▸ **PROBLEM REQUIREMENTS**: Set down the first line below and each line after it, ending with the one that holds "This screenshot has width=1898, height=920.". Pictures do not belong in the copy.
——
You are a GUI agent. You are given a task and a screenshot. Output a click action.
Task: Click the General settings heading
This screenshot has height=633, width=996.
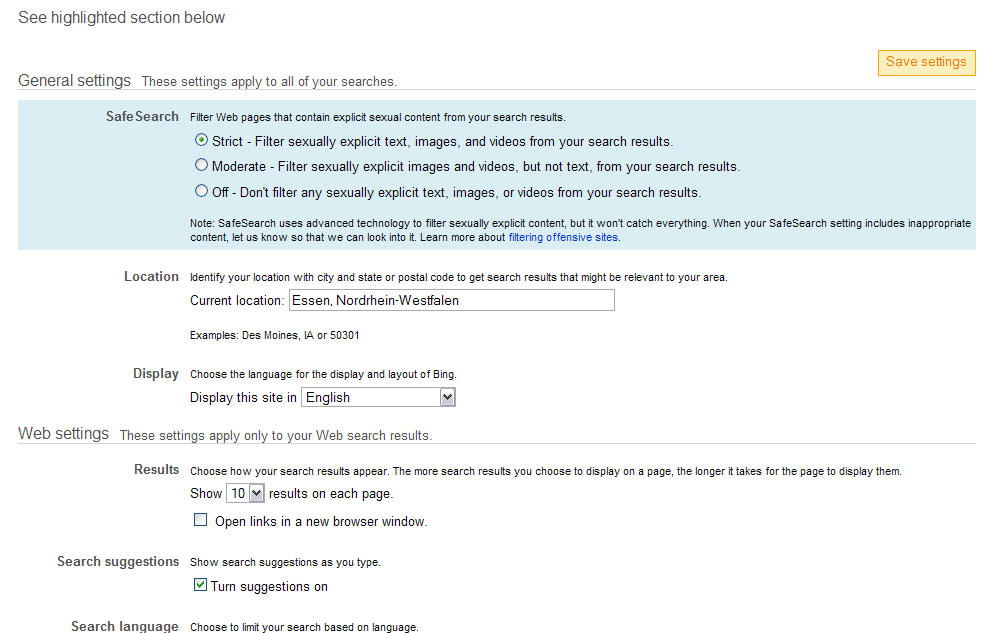pos(74,81)
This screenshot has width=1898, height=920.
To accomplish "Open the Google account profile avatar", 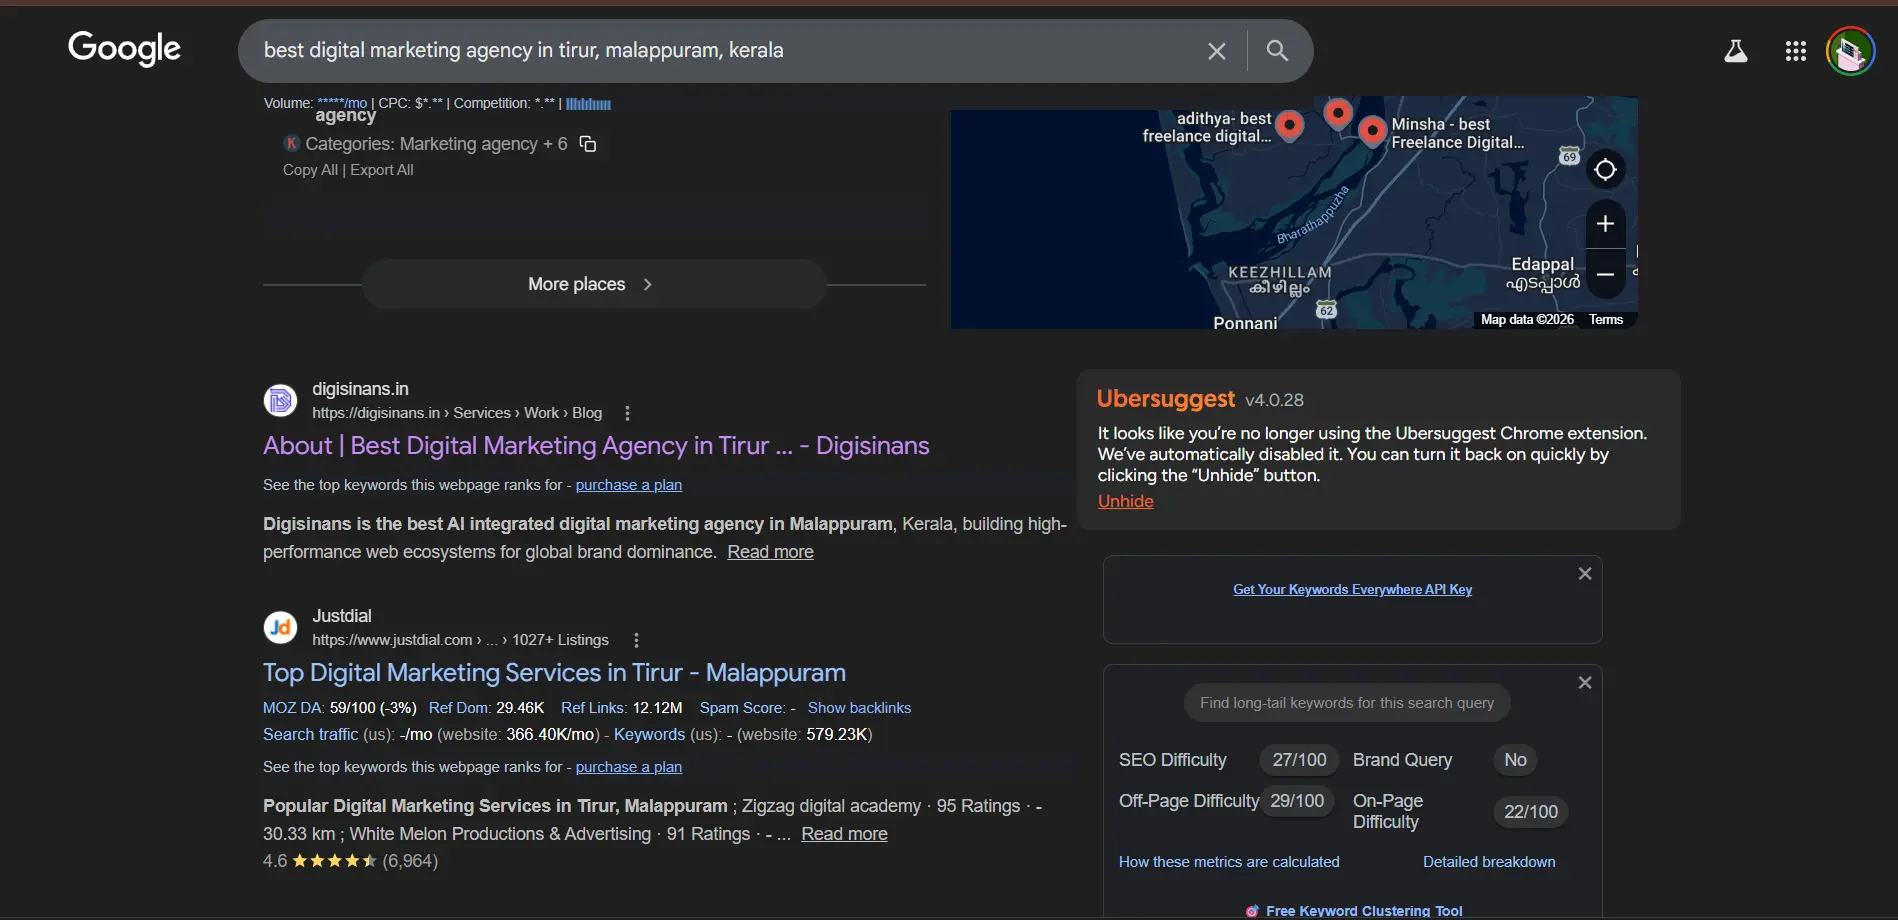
——
▸ **ANSWER BOX**:
You are a GUI agent. You are given a task and a screenshot. Output a click action.
Task: Click the General settings heading
This screenshot has height=633, width=996.
pos(74,81)
This screenshot has width=1898, height=920.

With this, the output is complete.